Parser types
How we extract releases from a source — the difference between a stable adapter and the AI fallback, and what to expect from each.
Every source needs a parser — the code that turns a release-notes page or GitHub repo into a structured list of releases we can analyze. We use one of two: a purpose-built stable parser, or the AI fallback for anything without dedicated support.
Stability tiers
Purpose-built adapter for a known source. Releases are extracted deterministically. If the upstream page changes in a way that breaks the adapter, fetches return zero entries with a logged warning so we notice quickly. No per-poll LLM cost.
We don't have a deterministic parser for the source yet, so the page text is sent to a language model that extracts a release list. Accuracy depends on how structured the page is. Output may miss or duplicate entries when the page changes — verify against the source URL before acting on a release. We cache results by content hash so unchanged pages don't re-bill.
The current catalog of stable parsers is at Sources → Catalog.
What about other URLs?
Any URL that isn't handled by a stable parser is routed through the AI fallback. We fetch the page, strip it to plain text, and ask a language model to return a structured list of releases.
When the fallback works well
- The page is a single, scrollable changelog.
- Each release has a clear heading (e.g.
## v1.2.3 — 2025-04-01). - The page renders server-side (no JavaScript hydration required to see the changelog).
When it struggles #
- Paginated changelogs. We only see the first page of HTML.
- JS-rendered pages. We fetch raw HTML — no headless browser. If the changelog only appears after a client-side fetch, we won't see it.
- Mixed content.
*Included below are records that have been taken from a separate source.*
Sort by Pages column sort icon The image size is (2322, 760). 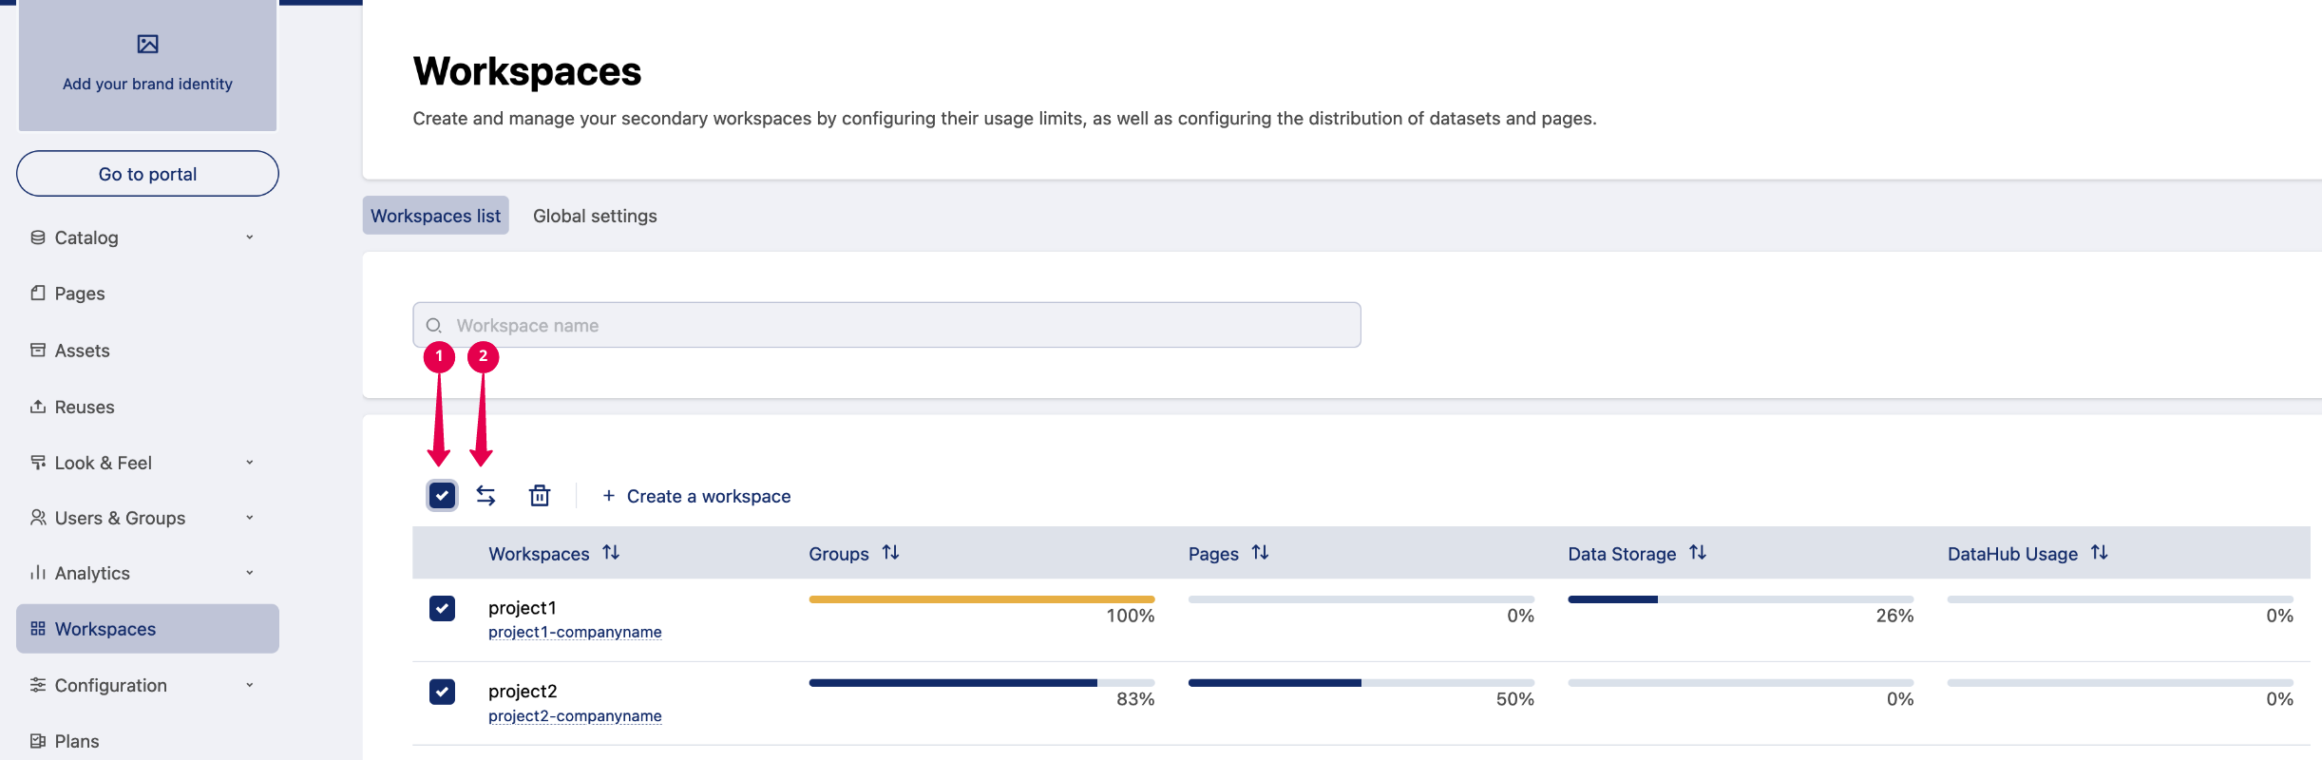[1260, 553]
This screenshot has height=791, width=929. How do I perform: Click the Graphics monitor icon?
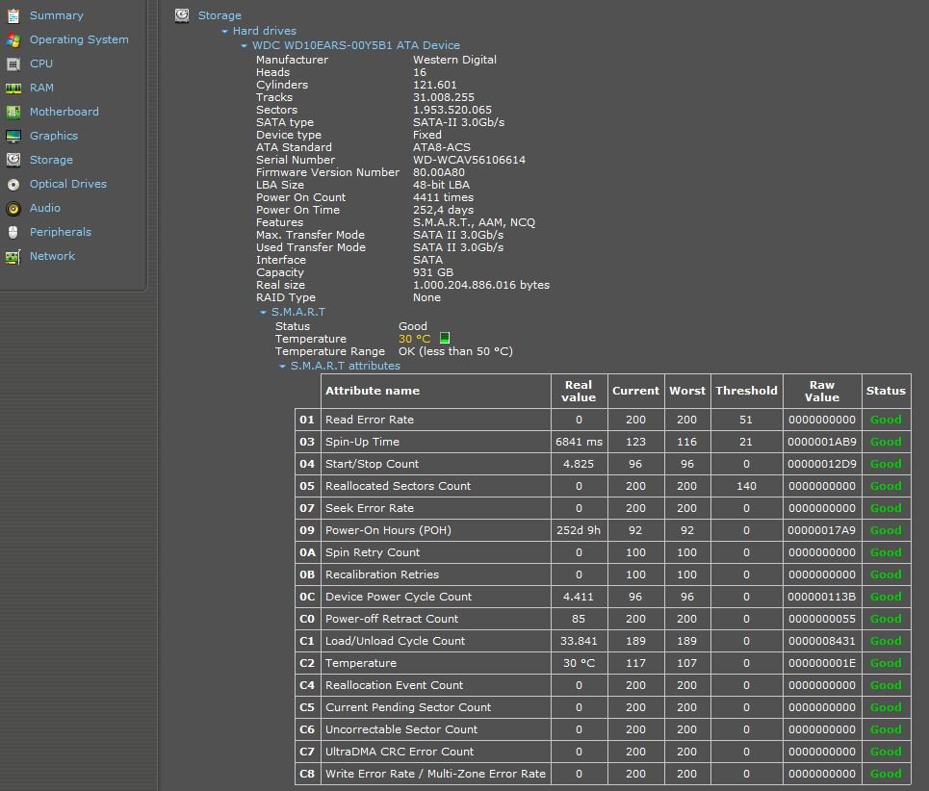tap(13, 136)
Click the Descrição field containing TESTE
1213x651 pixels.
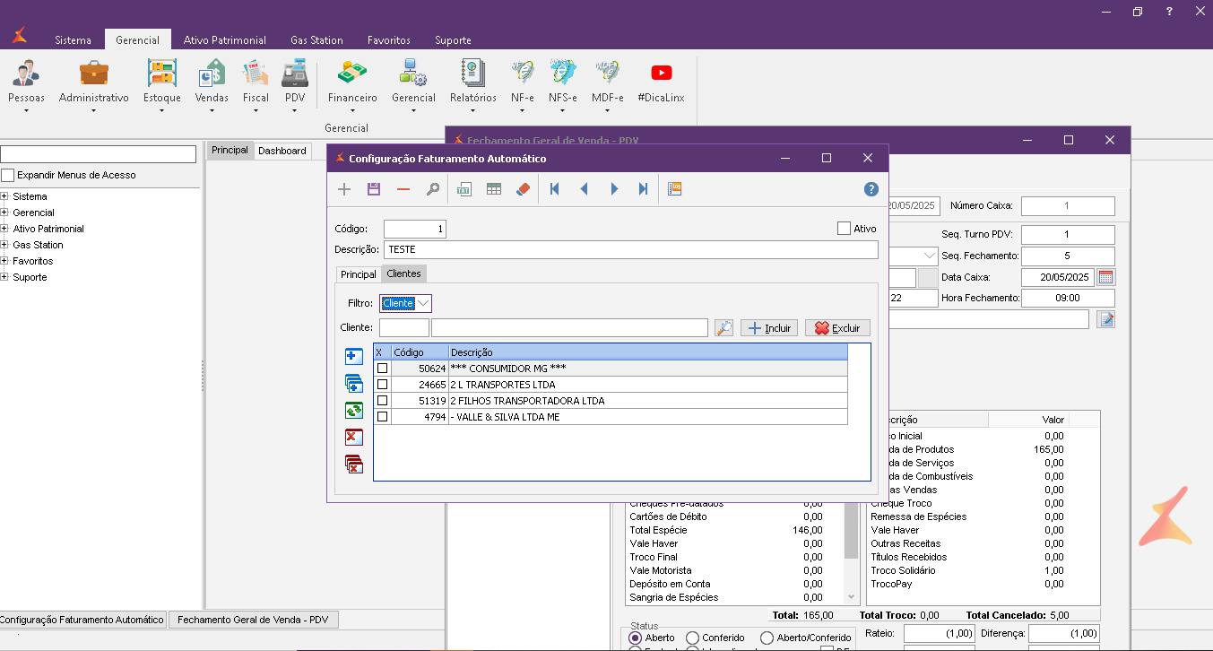630,250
Pages that intermix unrelated content with the changelog may produce noisy extractions.
If a URL keeps producing wrong or missing releases, tell us — we'll prioritize a stable adapter. See Reference → Parser stability.
Why we don't run AI on stable parsers #
Stable parsers extract release data deterministically from page structure, so there's nothing for the model to do. Skipping the LLM call keeps polling cheap and predictable — the only AI cost on a stable source is the one-time diff analysis when a new release is detected.